Voice

Configure speech-to-text, wake-word detection, push-to-talk, TTS voice selection, and emotion analysis.

Overview

Luna's voice pipeline is fully local. Audio is captured by your microphone, transcribed on-device with faster-whisper, processed by the LLM, and spoken back with pyttsx3. No audio leaves your machine.

The pipeline runs as the voice_runtime background process (backend/processes/voice_runtime/) and exposes its state through /api/voice/. The frontend's VoiceOrb component connects to this state and drives the animated listening indicator.

ℹ️
Microphone permission

The Electron shell requests microphone access on first launch. On Windows you may also need to enable microphone access for desktop apps in Settings → Privacy → Microphone.

Speech-to-text (STT)

Luna uses faster-whisper — a CTranslate2-optimised Whisper implementation — for transcription. It runs entirely on your CPU or GPU.

Model selection

faster-whisper auto-downloads the model on first use. The default is base. Change it in .env:

.env
# Options: tiny, base, small, medium, large-v2, large-v3
whisper_model=base
ModelRAMSpeedAccuracy
tiny~200 MBVery fastLow — good for clear speech
base~400 MBFastGood — recommended default
small~500 MBModerateBetter — noisy environments
medium~1.5 GBSlowHigh — multiple speakers
💡
GPU acceleration

faster-whisper can use CUDA if torch with CUDA support is installed. Setwhisper_device=cuda in .env to enable it. Falls back to CPU silently.

Wake word

Luna listens continuously in the background for a wake word. When detected, it begins capturing the following utterance and sends it to the STT model.

.env
# Enable wake-word detection
wake_word_enabled=true

# The word or phrase Luna listens for (case-insensitive)
wake_word=hey luna

The wake-word detector runs on a lightweight energy-based heuristic — it does not send audio to the LLM until the wake word is confidently detected. This keeps CPU usage near zero while idle.

⚠️
False positives

In noisy environments, short wake words like "luna" may trigger unexpectedly. Use a longer phrase like "hey luna" or "okay luna" to reduce false positives.

Push-to-talk

Push-to-talk is always available in the frontend regardless of wake-word settings. Hold the microphone button in the InputBar to record, release to transcribe and send.
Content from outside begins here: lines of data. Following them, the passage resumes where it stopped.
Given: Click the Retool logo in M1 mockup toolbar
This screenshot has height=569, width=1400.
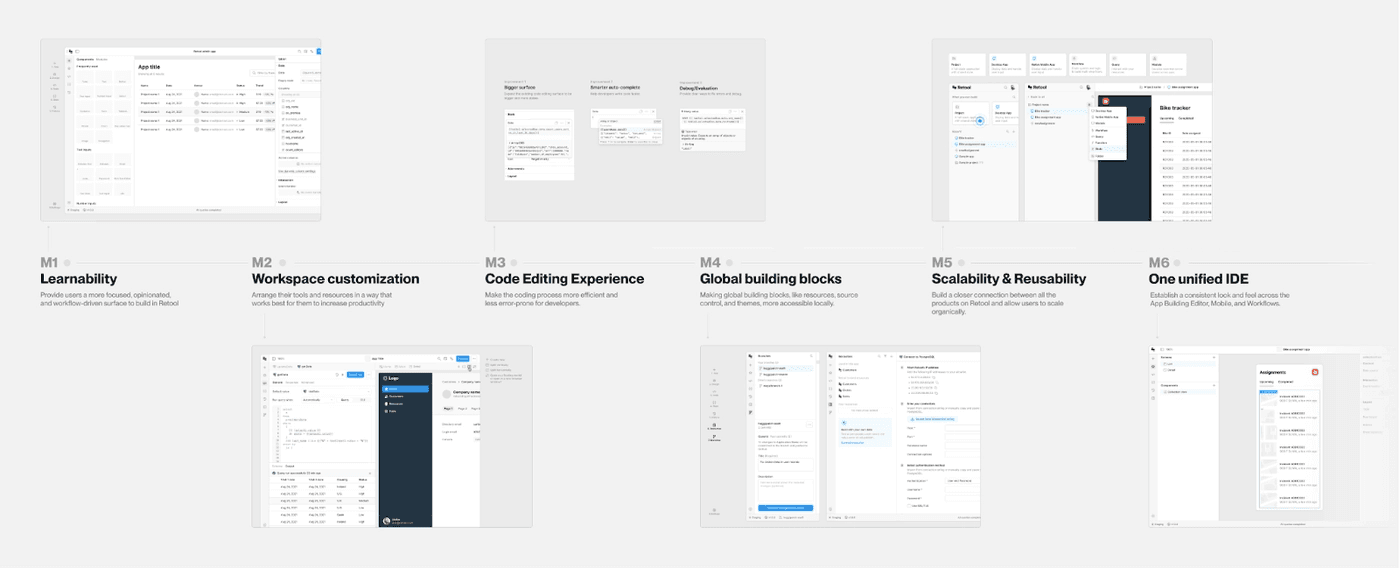Looking at the screenshot, I should tap(71, 51).
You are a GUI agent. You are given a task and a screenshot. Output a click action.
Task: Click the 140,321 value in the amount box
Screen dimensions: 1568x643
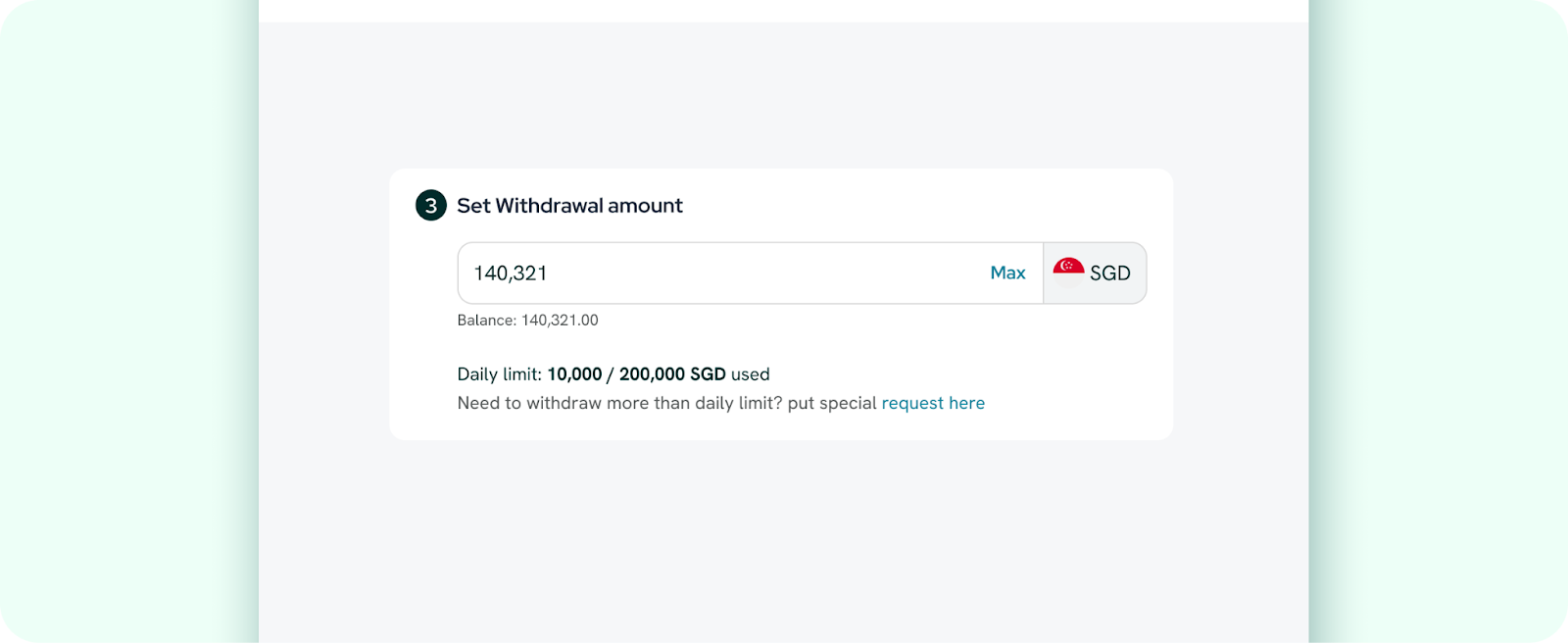click(511, 273)
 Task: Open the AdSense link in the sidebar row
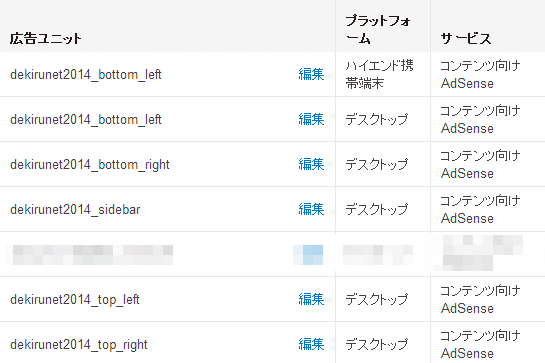click(x=467, y=218)
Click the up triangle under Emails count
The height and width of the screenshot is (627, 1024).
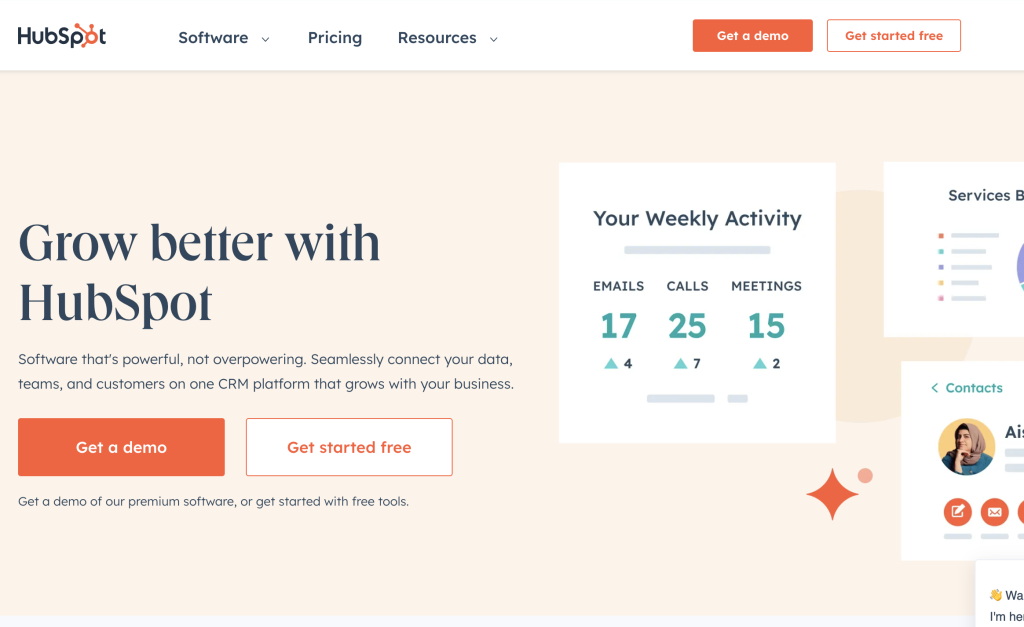[611, 364]
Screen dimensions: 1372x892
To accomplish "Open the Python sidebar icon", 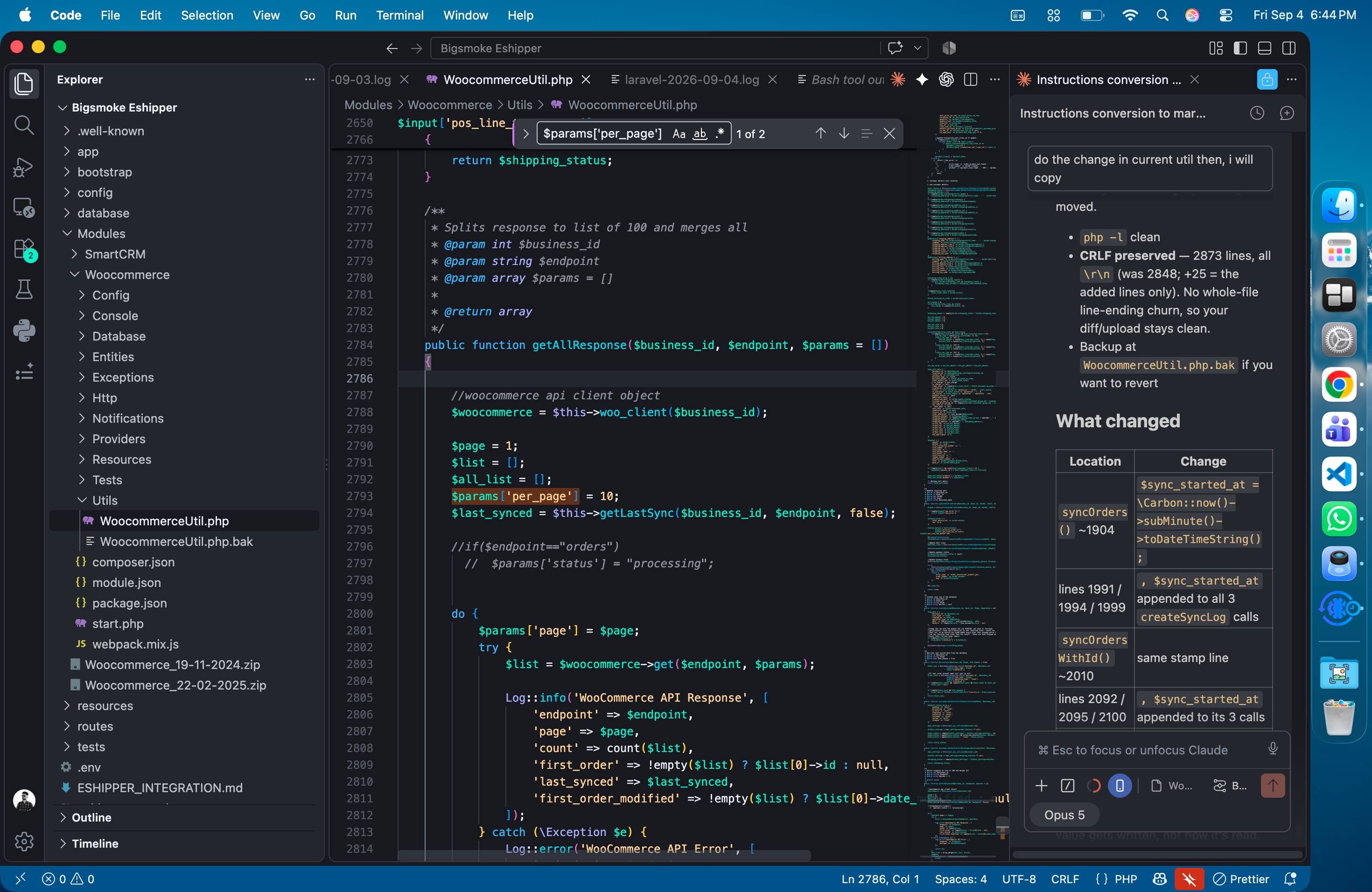I will pos(24,330).
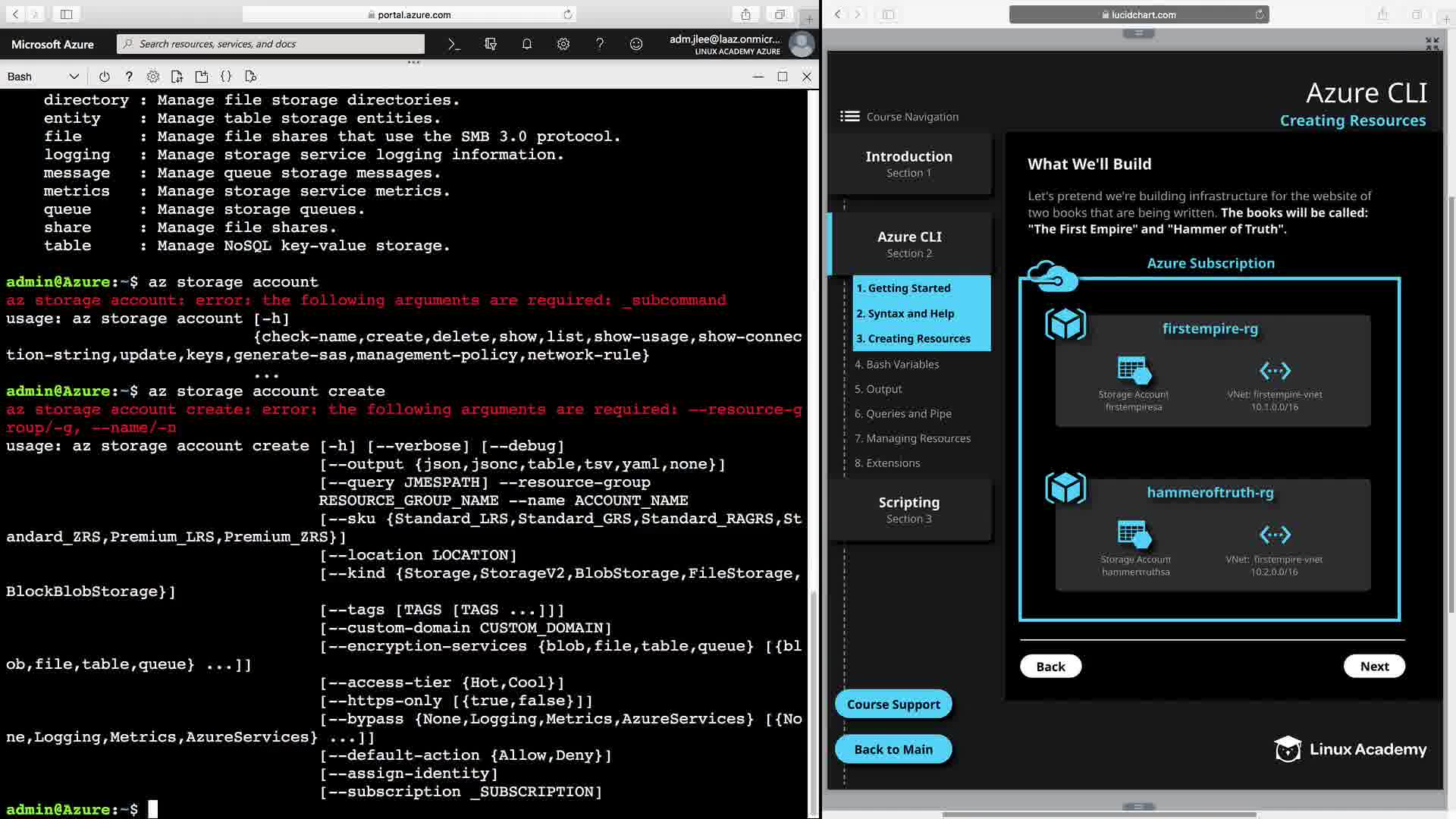The width and height of the screenshot is (1456, 819).
Task: Toggle the Course Navigation hamburger menu
Action: tap(849, 116)
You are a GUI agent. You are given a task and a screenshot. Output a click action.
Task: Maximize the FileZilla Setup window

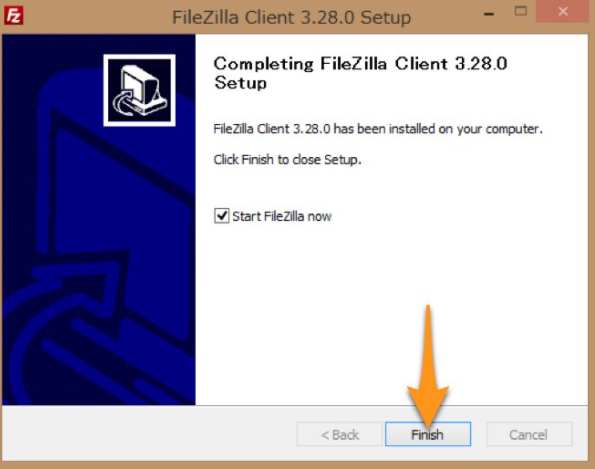point(521,11)
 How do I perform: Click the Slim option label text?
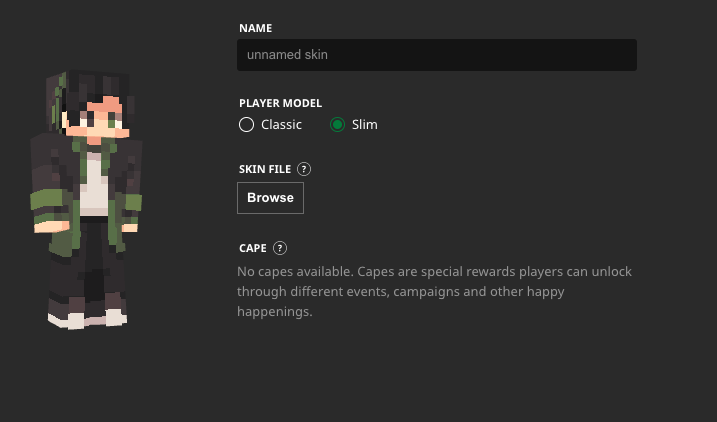pos(364,125)
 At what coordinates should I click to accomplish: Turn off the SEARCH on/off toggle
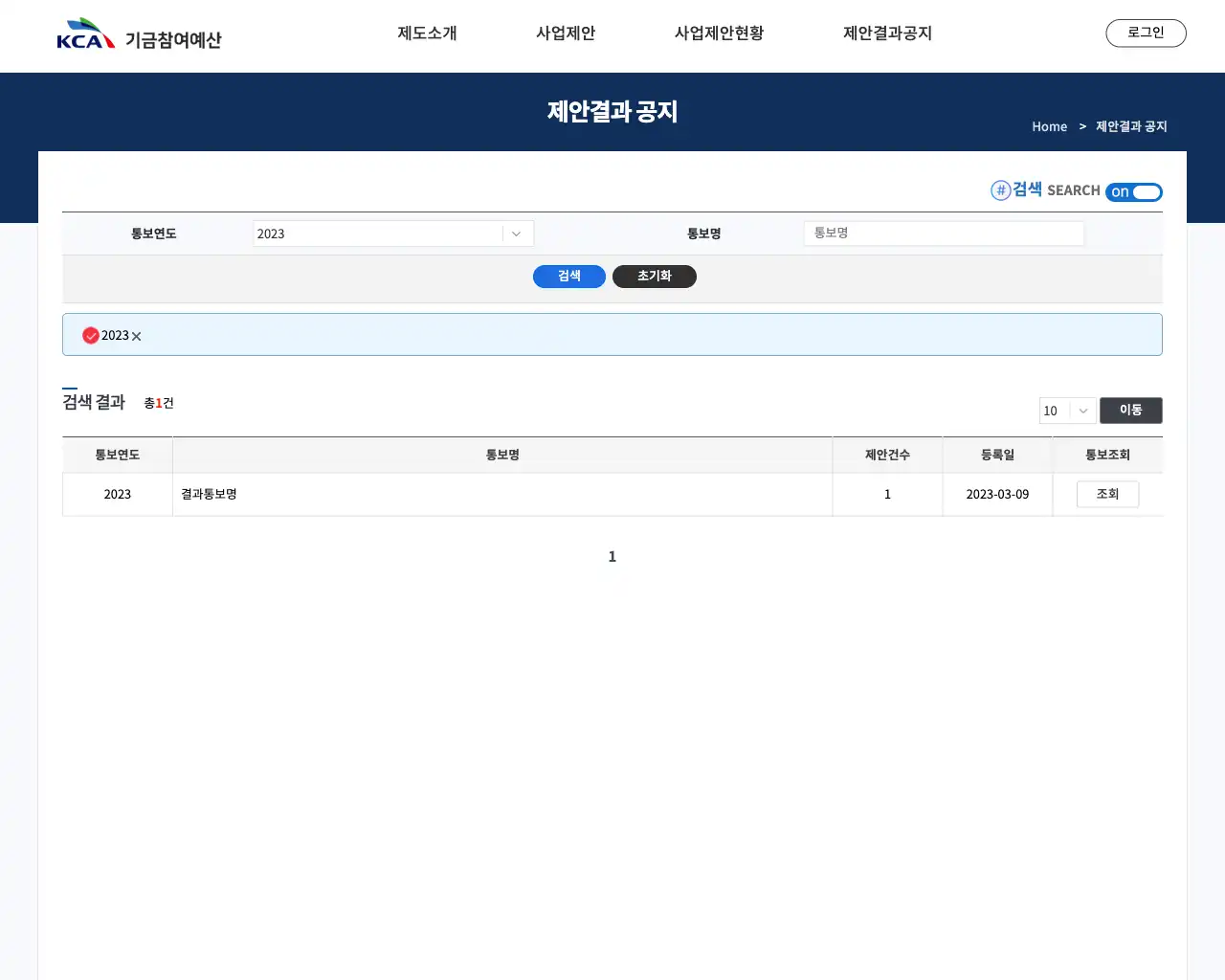[1134, 191]
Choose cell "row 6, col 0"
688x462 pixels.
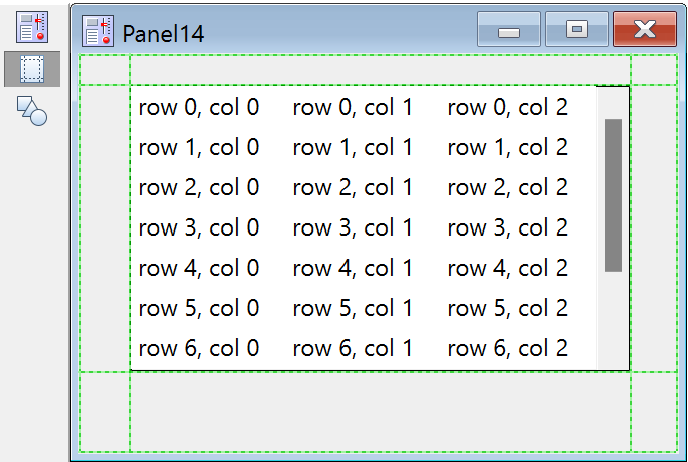point(199,348)
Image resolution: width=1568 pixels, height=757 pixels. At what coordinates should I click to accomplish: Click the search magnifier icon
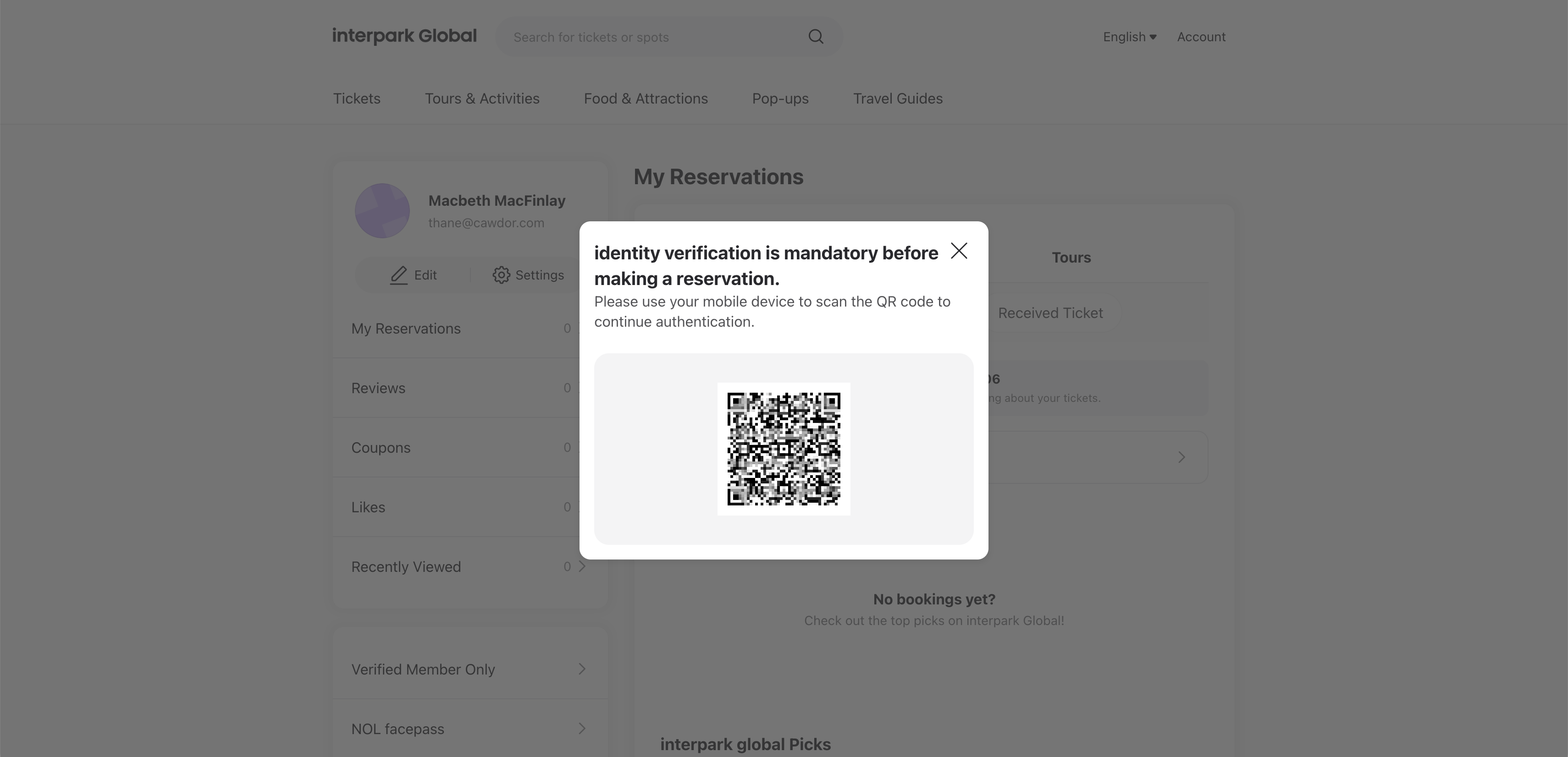pyautogui.click(x=816, y=37)
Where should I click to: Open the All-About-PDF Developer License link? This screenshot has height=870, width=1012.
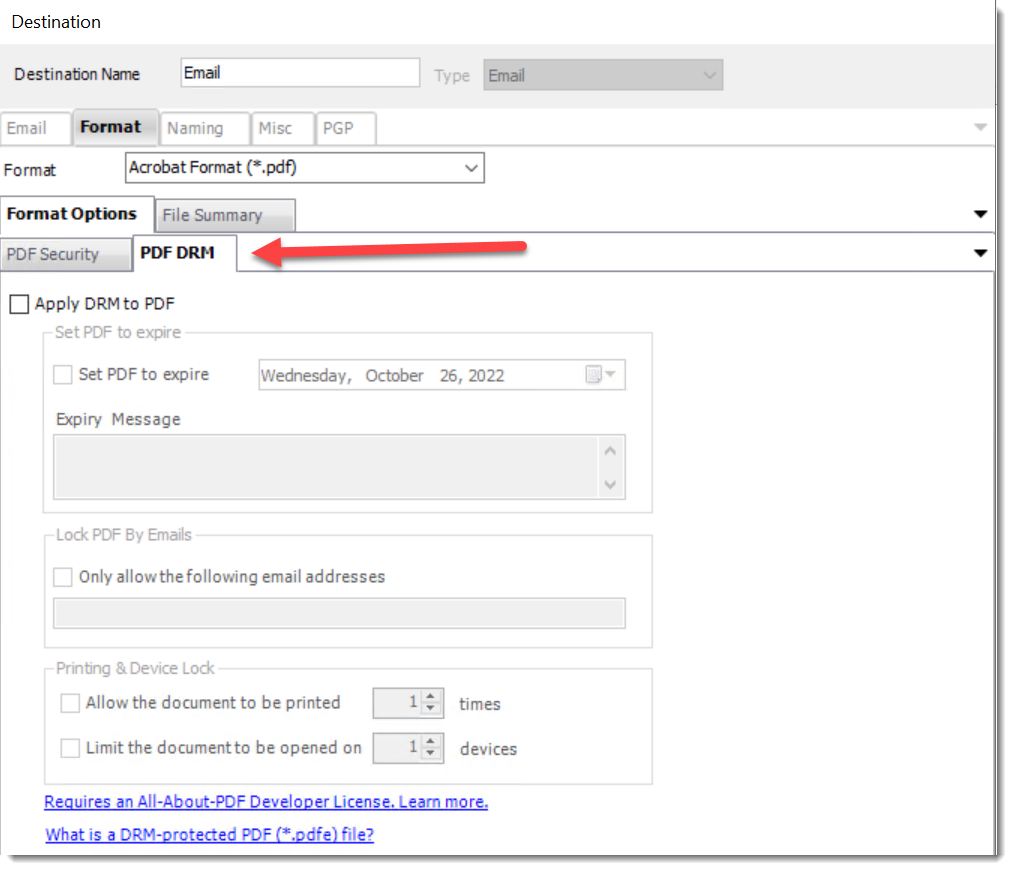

The recording indicator uses the VoiceOrb component (frontend/src/components/Voice/VoiceOrb.tsx) which animates based on audio amplitude from the useVoiceRecorder hook.

💡
Keyboard shortcut

While the chat input is focused, hold Space to trigger push-to-talk.

Text-to-speech (TTS)

Luna speaks responses using pyttsx3, which wraps your OS's native TTS engine — SAPI5 on Windows, NSSpeechSynthesizer on macOS, and eSpeak on Linux.

.env
# Enable TTS
tts_enabled=true

# Speaking rate (words per minute). Default is 150.
tts_rate=150

# Voice index — 0 is your first system voice, 1 is the second, etc.
tts_voice_index=0

Listing available voices

To find available voice indices on your system, run:

Python
import pyttsx3
engine = pyttsx3.init()
for i, voice in enumerate(engine.getProperty('voices')):
    print(i, voice.name, voice.languages)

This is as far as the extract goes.